Outlook for the 115th Congress
Congress may make another attempt at major energy policy reform in the 115th Congress, which convened on Jan. 3 and runs until January 2019. However, the effort would likely not begin for some time since Congress will likely first focus on dismantling the Affordable Care Act, confirming President-elect Donald Trump’s cabinet appointees, finalizing spending legislation for fiscal year 2017, and crafting new appropriations bills for fiscal year 2018, among other priorities.
With the change in presidential administration, the energy policy package could be up for major renegotiation. Nevertheless, any bill will still have to make it through the Senate, where the Republicans have only a slim majority of 52 members, down from 54 in the previous Congress.

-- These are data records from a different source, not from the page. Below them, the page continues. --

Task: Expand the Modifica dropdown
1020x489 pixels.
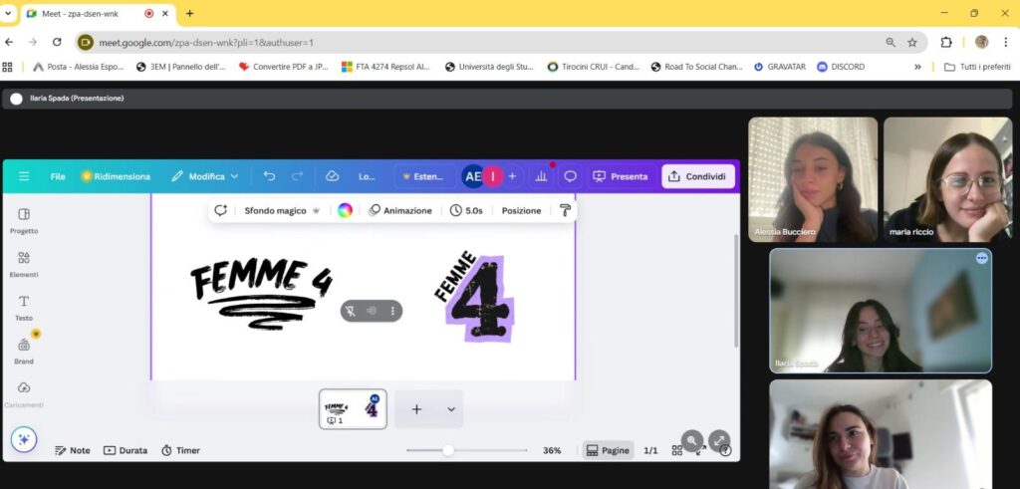Action: click(205, 176)
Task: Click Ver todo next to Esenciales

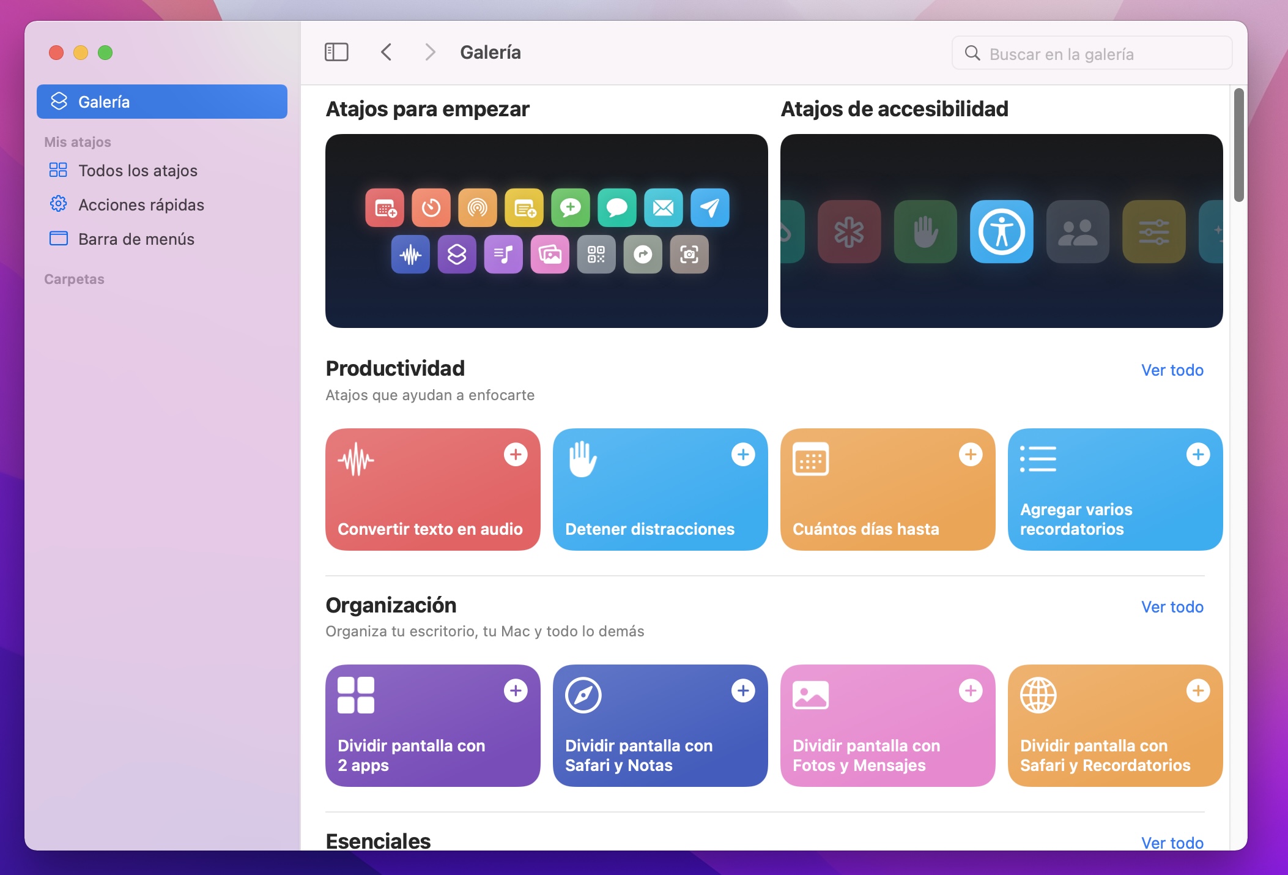Action: coord(1172,843)
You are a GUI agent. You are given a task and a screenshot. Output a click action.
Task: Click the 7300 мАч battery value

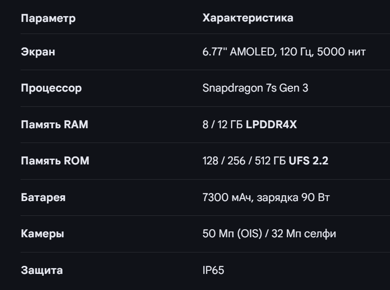(228, 198)
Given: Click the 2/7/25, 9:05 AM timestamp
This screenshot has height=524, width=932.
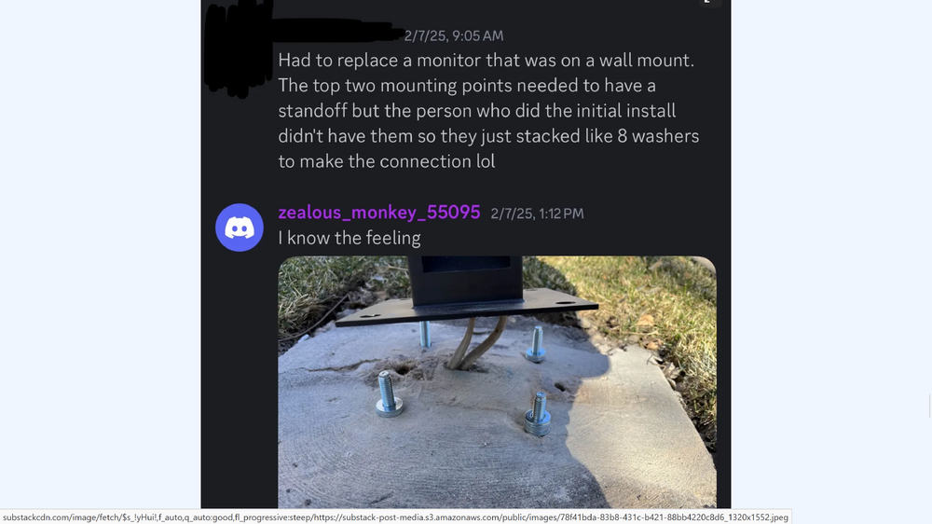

Proposals for more extensive changes to the Department of Energy have begun to surface, although there is no indication yet of whether they will gain traction in Congress or the Trump administration. One example is a white paper released this week by Rep. Kevin Cramer (R-ND) that proposes merging DOE and the Environmental Protection Agency into a “Department of Energy and Environment.” Cramer, who reportedly is one of Trump’s advisors on energy policy issues, has said that he presented this proposal to Trump on Dec. 5.
In the document, Cramer claims that “U.S. R&D policy is broken” and recommends giving the national laboratories more flexibility and potentially reorganizing DOE’s four applied research offices into as few as three outcome-oriented offices: Power and Grid, Transport and Fuels, and Energy Efficiency Technologies. “Reorganizing the DOE will also allow the Department to get back to basics – providing funding and program goals, instead of micromanaging national labs with mandates and overreach,” he concludes.
The ultimate shape of energy policy under the Trump administration will doubtless be forged over the course of many developments to come.